When it comes to hiding from view and review how the “Verbotsystem mit Erlaubnisvorbehalt” actually works, Articles 13.1, 13.2 and 13.3 of the Health Claims Regulation are true masterpieces. Claims concerning growth, development and function of the human body shall not undergo the official application for authorization procedure. This effaces all possibilities to track and trace the identities of the original suppliers, the original data (as surrendered to the Member States) and how the data were changed, reformulated, abbreviated, mutilated or otherwise emasculated during their “administration” by the Commission.
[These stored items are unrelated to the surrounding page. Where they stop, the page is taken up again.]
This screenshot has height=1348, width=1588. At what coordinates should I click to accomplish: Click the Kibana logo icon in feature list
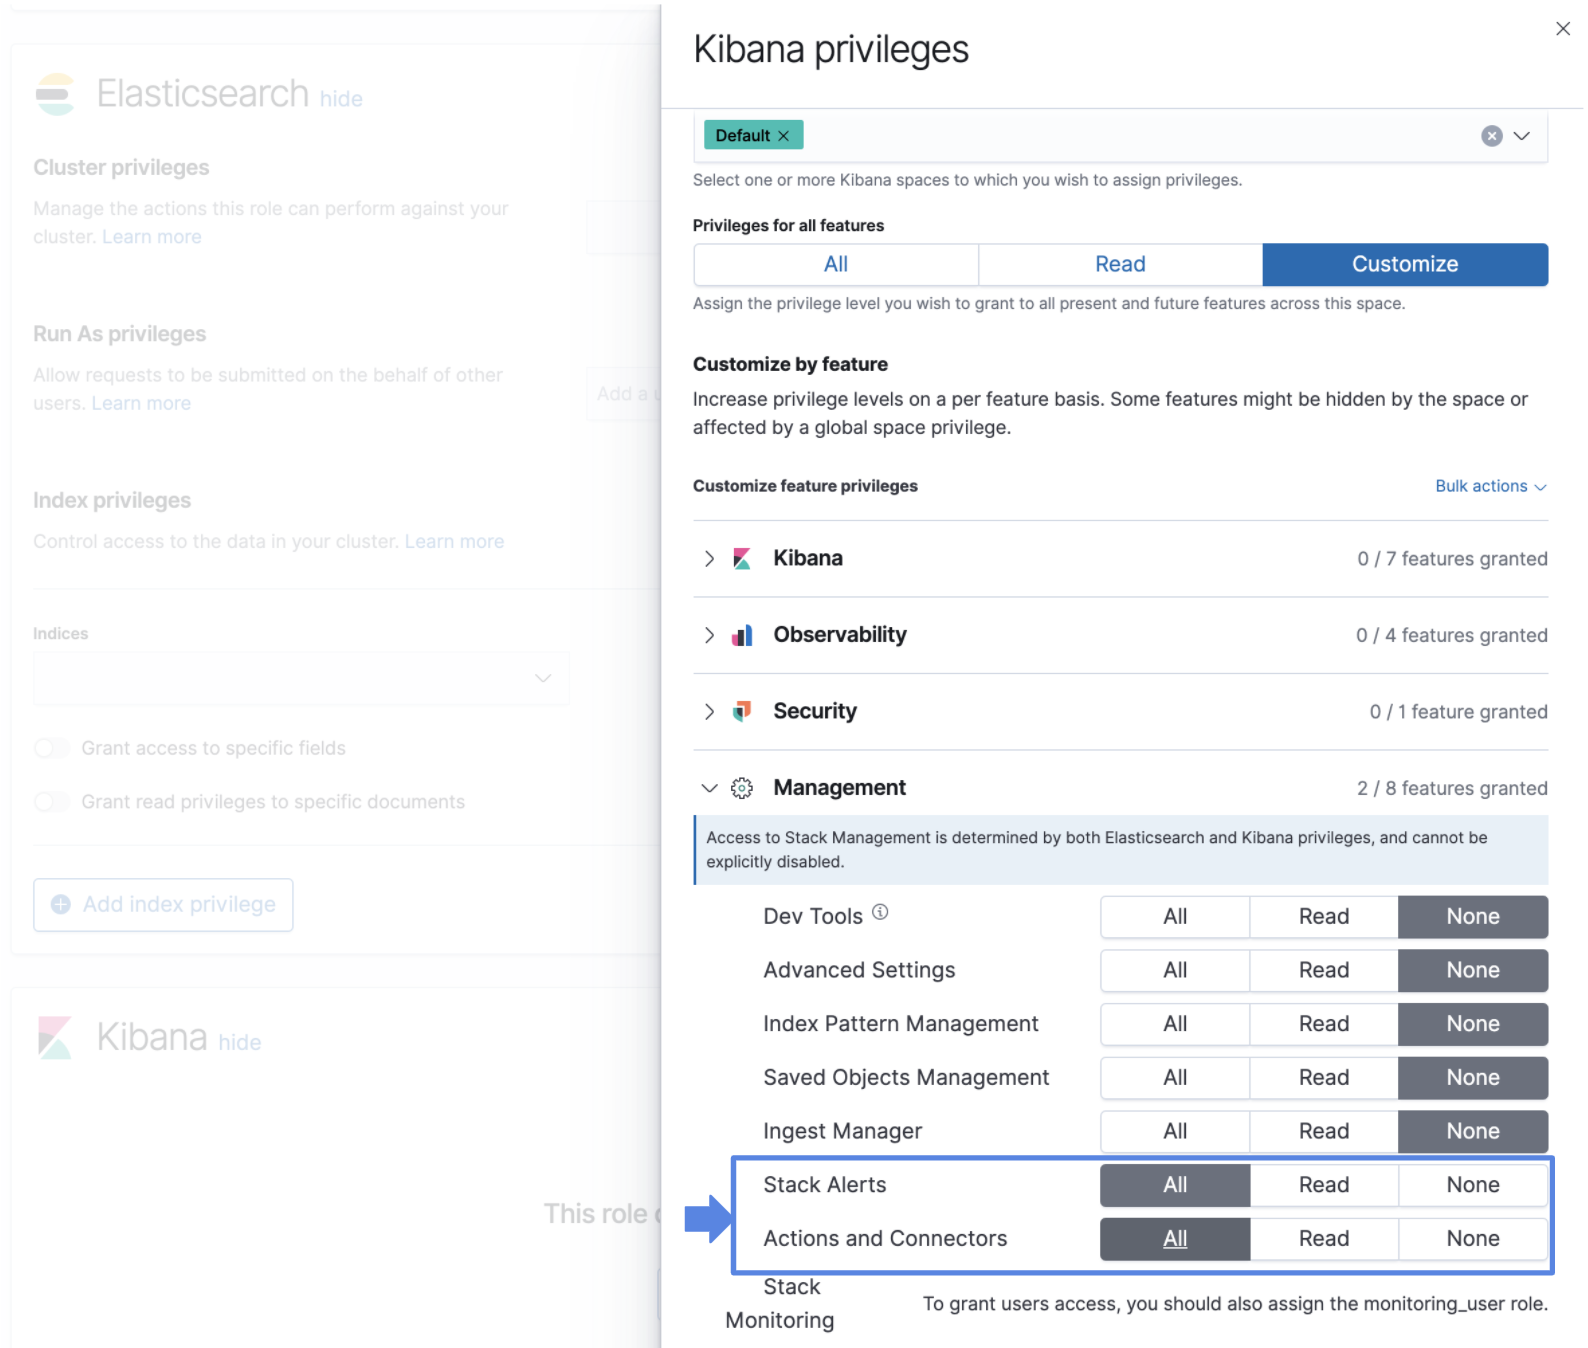(x=741, y=559)

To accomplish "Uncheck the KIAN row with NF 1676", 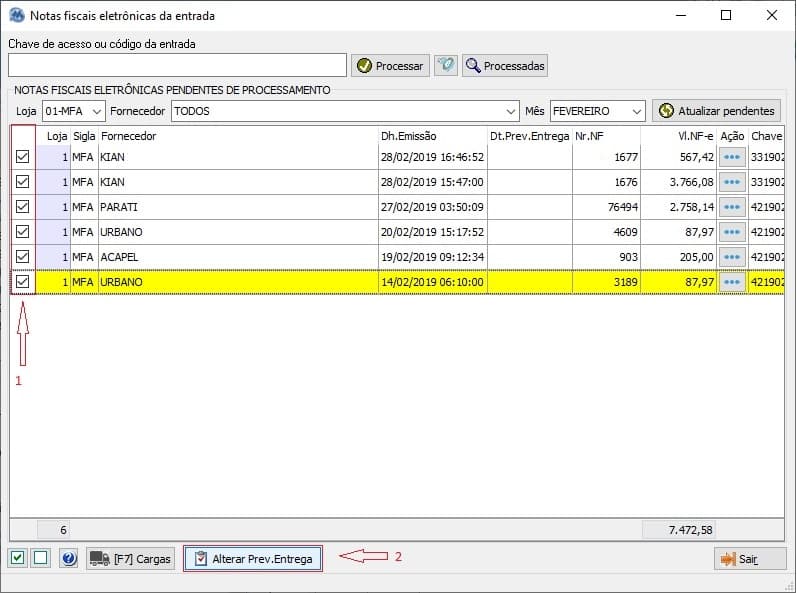I will coord(23,182).
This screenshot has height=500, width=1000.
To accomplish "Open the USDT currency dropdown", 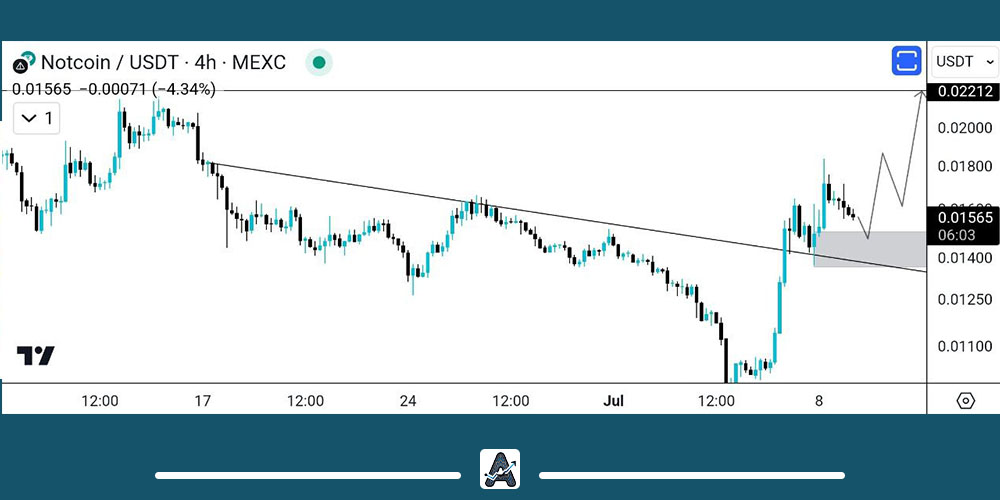I will pyautogui.click(x=964, y=62).
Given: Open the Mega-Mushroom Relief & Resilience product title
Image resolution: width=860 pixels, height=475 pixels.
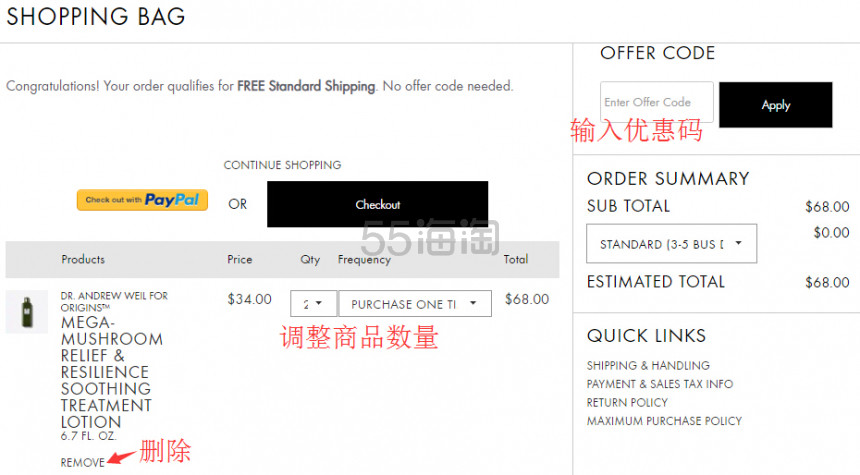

Under Article 13, the Commission became the ultimate submitter of data it sent for “consultation” to EFSA. Under Article 13, the Commission accompanied the data by Terms of Reference– criteria for scientific evaluation – never communicated to the Member States or the original suppliers.
This is how, in the European Union, the legislature deprived users of health claims in commercial communication of legal standing and reduced their position to “non-party” suppliers of data. It also stripped the judiciary of its power to adjudicate disputes concerning misleadingness and delegated the authorization process to “risk assessors” (the European Food Safety Authority / EFSA) and “risk managers” (the European Commission’s Directorate-General Health and Consumers / Sanco). Determinations are now reached “out of Court,” by scientists and politicians and without properly hearing the parties. The end result is the public good called State-authorized health claims.
When the term “legislature” is used in the context of the European Union, what is meant de facto is the European Commission. This is due to the fact that the Commission is the genuine “factory” of all European legislation. The European parliament has a deplorable “back seat” position and the Council, when it eventually puts its stamp on European law, has a merely ceremonial role. So, in the adjudication of issues concerning the misleadingness of health claims, the European Commission combines the functions of the legislature, the executive and the judiciary. It usurped all powers that should have remained seperate under the trias politica model.
 For an elaborate discussion of the “Verbotsystem mit Erlaubnisvorbehalt” and how the European Court of Justice found the application of such a system disproportionate in the field of health claims, see chapters 10 and 11 in my book Health Claims Censored.